Action item ::
Find the word "will" in the material below and gather every line that contains it.

(Data extracts begins)

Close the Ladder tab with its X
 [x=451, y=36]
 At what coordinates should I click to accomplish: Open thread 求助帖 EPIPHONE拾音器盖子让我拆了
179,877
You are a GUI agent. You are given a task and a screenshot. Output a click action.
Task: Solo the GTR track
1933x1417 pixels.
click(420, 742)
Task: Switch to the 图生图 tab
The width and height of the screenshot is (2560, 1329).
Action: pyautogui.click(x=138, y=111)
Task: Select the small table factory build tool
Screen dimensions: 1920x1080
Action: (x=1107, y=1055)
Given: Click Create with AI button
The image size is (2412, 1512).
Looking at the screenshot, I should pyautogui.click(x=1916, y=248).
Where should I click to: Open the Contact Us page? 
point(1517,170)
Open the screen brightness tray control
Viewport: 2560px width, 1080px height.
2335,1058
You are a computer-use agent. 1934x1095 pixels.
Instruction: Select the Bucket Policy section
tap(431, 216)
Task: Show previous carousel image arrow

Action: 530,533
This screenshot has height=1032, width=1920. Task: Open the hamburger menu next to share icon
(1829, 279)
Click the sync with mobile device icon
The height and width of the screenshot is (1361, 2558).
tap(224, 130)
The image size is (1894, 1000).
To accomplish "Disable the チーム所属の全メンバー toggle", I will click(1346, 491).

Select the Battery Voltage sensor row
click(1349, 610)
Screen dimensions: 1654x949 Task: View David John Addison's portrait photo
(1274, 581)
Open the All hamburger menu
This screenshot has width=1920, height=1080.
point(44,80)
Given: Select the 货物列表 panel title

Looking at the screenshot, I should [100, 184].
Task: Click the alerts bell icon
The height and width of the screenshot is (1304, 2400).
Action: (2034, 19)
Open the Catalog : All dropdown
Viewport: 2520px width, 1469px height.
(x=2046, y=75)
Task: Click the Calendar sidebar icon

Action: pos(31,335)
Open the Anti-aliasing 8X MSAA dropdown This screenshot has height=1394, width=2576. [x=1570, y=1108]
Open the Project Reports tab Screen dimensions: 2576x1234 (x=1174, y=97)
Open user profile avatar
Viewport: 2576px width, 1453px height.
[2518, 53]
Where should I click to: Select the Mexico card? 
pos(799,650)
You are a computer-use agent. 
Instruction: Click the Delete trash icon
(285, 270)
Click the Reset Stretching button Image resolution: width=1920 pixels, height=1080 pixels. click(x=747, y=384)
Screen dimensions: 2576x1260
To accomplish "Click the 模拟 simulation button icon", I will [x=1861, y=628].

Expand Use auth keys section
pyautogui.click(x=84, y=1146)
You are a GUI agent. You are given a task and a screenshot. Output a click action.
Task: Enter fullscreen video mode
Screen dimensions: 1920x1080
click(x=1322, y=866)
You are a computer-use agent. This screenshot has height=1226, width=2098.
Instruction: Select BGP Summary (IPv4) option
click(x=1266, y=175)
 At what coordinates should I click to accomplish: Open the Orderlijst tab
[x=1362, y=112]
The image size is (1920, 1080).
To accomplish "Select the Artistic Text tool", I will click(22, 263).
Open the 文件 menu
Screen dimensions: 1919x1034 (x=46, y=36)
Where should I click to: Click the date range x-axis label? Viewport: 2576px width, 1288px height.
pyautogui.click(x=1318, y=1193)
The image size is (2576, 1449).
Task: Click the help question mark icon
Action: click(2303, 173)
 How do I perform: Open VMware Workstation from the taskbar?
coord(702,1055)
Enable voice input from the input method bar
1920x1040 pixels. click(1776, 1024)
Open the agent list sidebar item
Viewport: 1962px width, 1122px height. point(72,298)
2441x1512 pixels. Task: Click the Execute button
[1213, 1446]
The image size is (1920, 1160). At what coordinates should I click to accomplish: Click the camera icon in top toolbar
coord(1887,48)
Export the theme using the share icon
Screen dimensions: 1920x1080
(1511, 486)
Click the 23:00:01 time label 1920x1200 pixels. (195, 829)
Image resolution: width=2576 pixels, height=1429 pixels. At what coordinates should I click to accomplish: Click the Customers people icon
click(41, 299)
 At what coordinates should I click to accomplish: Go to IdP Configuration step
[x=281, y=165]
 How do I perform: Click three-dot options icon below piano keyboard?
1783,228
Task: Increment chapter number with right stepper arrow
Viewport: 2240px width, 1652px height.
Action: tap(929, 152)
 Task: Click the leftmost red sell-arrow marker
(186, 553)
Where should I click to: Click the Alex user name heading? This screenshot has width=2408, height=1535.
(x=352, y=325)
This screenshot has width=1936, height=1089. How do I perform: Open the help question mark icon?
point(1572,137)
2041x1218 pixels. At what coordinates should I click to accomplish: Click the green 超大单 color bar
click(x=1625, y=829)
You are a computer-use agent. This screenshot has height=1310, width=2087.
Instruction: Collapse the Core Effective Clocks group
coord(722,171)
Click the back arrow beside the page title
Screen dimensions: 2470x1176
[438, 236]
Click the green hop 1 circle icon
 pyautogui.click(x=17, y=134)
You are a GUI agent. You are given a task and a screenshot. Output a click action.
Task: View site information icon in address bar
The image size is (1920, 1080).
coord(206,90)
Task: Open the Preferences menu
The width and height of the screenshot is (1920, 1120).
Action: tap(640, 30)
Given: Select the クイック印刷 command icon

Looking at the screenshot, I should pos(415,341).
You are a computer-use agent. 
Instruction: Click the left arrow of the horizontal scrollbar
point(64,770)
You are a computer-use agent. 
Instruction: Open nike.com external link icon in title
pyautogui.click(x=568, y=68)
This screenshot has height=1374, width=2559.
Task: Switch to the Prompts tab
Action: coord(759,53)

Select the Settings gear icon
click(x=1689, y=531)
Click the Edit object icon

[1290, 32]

(Data extracts ends)

The answer ::
To accomplish "Disable the チーム所属の全メンバー toggle", I will click(1346, 491).
To accomplish "Click the 模拟 simulation button icon", I will [x=1861, y=628].
To accomplish "Select the Artistic Text tool", I will click(22, 263).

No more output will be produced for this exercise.